• [AIM OF THE TASK]:
If a line of the records contains the string "computer", copy it out.

• [SOURCE DATA]:
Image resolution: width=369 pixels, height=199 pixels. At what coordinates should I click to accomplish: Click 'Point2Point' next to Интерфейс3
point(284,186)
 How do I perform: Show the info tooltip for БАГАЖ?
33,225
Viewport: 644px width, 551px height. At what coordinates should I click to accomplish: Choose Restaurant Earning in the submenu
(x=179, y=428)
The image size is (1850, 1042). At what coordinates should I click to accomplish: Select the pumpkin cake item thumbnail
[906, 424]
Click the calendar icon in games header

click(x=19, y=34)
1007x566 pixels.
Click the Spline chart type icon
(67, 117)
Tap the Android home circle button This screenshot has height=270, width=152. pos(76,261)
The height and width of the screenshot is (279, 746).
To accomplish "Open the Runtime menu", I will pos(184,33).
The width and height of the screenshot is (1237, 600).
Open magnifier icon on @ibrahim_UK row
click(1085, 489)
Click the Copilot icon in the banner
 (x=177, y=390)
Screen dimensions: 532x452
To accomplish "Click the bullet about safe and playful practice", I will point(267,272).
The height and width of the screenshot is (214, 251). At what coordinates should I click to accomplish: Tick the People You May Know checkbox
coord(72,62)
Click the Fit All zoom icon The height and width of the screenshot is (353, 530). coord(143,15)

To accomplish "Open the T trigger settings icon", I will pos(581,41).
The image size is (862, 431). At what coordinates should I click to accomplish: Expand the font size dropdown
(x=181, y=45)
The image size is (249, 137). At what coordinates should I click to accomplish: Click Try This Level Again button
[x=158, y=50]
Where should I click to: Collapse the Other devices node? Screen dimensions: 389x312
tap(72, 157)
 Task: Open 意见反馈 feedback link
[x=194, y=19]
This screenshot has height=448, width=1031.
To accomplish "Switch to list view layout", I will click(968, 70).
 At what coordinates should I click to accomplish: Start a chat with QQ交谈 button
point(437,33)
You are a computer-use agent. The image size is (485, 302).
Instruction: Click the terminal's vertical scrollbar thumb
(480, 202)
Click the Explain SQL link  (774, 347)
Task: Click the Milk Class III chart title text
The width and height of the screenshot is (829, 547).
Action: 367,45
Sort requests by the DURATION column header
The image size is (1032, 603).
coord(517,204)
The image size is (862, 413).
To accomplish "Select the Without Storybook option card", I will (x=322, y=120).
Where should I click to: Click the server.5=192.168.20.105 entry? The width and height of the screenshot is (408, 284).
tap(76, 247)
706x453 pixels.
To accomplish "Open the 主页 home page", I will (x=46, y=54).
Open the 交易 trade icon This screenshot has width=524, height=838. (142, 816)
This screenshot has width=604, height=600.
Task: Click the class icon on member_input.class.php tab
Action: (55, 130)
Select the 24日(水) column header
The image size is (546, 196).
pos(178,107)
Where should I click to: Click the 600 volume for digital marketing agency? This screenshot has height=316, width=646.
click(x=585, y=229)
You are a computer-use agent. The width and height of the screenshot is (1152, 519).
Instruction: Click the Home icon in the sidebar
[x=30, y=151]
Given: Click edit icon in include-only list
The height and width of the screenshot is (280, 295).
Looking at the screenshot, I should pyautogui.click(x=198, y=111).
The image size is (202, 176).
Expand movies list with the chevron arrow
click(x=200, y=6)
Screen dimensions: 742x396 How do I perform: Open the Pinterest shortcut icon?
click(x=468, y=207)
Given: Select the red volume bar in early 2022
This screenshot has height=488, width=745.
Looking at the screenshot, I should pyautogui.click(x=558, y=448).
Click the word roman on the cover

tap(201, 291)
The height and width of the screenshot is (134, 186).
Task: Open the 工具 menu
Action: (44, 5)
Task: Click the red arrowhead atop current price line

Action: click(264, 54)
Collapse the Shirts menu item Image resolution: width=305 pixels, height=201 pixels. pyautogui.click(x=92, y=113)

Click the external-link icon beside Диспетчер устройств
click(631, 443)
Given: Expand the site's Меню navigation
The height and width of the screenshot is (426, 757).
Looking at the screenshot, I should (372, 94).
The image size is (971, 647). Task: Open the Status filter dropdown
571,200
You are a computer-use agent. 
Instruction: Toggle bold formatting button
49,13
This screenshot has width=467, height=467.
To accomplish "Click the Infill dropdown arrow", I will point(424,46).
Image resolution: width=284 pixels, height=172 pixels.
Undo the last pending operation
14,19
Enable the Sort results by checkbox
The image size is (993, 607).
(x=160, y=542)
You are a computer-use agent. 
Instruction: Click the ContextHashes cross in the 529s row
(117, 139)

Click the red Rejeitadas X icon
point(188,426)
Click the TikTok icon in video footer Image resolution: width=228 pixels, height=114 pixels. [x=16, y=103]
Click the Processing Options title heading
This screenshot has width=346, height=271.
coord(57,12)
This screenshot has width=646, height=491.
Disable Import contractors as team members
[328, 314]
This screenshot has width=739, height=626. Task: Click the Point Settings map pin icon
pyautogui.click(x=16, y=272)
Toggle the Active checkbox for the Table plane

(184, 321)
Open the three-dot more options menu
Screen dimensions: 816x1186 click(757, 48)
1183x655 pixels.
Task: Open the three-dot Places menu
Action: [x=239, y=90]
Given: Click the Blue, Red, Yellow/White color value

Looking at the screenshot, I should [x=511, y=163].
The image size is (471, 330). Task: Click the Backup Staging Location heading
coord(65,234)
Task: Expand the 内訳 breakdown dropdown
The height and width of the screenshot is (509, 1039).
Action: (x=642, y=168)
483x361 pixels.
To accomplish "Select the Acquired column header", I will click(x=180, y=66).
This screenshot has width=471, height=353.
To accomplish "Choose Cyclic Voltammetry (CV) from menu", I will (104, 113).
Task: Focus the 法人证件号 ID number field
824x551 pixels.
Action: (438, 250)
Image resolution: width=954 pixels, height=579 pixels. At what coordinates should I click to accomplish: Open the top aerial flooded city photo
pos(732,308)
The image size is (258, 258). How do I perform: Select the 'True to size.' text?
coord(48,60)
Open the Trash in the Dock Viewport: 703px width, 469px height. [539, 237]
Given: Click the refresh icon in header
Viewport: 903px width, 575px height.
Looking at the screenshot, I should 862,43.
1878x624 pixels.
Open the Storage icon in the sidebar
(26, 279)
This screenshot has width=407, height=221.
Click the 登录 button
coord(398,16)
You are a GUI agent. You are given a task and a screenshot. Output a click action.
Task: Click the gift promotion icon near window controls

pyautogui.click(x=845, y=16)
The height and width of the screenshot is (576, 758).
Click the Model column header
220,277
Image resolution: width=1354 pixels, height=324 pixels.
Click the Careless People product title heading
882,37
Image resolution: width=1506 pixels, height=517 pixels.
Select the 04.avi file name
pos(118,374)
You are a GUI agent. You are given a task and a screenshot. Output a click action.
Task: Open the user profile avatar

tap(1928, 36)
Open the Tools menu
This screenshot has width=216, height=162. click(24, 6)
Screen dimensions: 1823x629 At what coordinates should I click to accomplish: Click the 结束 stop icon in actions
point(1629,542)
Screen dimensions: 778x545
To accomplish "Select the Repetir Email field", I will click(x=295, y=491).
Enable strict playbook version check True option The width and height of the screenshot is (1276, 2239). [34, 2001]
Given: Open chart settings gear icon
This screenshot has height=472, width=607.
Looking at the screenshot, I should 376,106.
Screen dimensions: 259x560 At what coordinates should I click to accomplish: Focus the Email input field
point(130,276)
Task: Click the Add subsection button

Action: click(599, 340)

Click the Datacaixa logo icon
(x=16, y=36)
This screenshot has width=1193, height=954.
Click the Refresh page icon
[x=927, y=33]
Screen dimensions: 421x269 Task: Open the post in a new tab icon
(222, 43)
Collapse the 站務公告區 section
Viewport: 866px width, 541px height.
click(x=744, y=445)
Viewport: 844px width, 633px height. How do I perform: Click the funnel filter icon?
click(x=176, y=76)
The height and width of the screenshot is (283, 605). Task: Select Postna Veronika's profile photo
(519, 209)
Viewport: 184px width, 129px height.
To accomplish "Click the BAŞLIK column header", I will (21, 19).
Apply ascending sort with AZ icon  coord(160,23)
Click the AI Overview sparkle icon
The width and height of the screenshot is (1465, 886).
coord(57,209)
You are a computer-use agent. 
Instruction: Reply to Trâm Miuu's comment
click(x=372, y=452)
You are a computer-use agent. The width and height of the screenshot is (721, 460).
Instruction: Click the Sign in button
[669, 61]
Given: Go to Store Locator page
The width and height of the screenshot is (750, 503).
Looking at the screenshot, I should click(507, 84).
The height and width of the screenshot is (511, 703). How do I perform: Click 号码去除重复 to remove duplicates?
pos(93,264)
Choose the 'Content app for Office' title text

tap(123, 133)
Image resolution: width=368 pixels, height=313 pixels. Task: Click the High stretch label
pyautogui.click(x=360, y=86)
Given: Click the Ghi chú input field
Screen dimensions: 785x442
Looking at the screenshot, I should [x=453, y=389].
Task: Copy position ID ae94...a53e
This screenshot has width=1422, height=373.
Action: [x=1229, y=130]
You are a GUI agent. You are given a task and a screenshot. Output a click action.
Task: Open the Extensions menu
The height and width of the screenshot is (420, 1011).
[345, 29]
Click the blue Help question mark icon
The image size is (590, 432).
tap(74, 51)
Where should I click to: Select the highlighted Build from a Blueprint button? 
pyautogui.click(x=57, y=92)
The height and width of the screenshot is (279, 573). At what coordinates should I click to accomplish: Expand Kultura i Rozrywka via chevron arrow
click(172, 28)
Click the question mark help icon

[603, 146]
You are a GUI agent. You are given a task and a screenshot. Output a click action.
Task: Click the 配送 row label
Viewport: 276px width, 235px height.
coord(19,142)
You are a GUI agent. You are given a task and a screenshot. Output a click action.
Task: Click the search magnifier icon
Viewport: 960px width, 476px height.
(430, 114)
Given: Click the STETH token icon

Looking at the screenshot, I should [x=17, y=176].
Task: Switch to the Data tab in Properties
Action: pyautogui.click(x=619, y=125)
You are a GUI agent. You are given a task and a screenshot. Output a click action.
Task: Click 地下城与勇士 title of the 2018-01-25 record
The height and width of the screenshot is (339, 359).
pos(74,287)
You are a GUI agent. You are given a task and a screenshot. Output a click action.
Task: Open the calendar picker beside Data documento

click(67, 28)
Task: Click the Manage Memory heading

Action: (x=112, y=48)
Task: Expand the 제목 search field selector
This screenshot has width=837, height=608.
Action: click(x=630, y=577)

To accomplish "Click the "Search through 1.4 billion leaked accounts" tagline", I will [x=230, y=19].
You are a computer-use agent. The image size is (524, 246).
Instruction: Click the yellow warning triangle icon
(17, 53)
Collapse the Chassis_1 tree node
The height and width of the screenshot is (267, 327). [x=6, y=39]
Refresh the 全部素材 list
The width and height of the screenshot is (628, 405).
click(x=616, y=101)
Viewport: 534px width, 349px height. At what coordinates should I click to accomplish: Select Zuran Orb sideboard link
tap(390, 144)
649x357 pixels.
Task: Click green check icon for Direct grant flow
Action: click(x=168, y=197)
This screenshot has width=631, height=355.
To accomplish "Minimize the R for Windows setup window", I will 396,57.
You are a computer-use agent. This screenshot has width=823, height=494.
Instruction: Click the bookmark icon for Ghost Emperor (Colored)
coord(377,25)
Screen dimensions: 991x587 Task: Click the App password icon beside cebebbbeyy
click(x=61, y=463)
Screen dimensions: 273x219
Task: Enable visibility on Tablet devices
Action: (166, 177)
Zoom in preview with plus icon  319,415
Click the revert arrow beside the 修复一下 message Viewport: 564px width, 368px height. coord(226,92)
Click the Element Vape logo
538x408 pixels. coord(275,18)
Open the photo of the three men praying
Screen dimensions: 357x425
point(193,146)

• [RESPONSE FOR THIS EXERCISE]:
You are a computer-use agent. The image size is (485, 302).
You are a computer-use agent. The width and height of the screenshot is (1152, 519).
You are a computer-use agent. 
You are a computer-use agent. 
You are a computer-use agent. 
You are a computer-use agent. The width and height of the screenshot is (721, 460).
You are a computer-use agent. The image size is (524, 246).
You are a computer-use agent. This screenshot has width=823, height=494.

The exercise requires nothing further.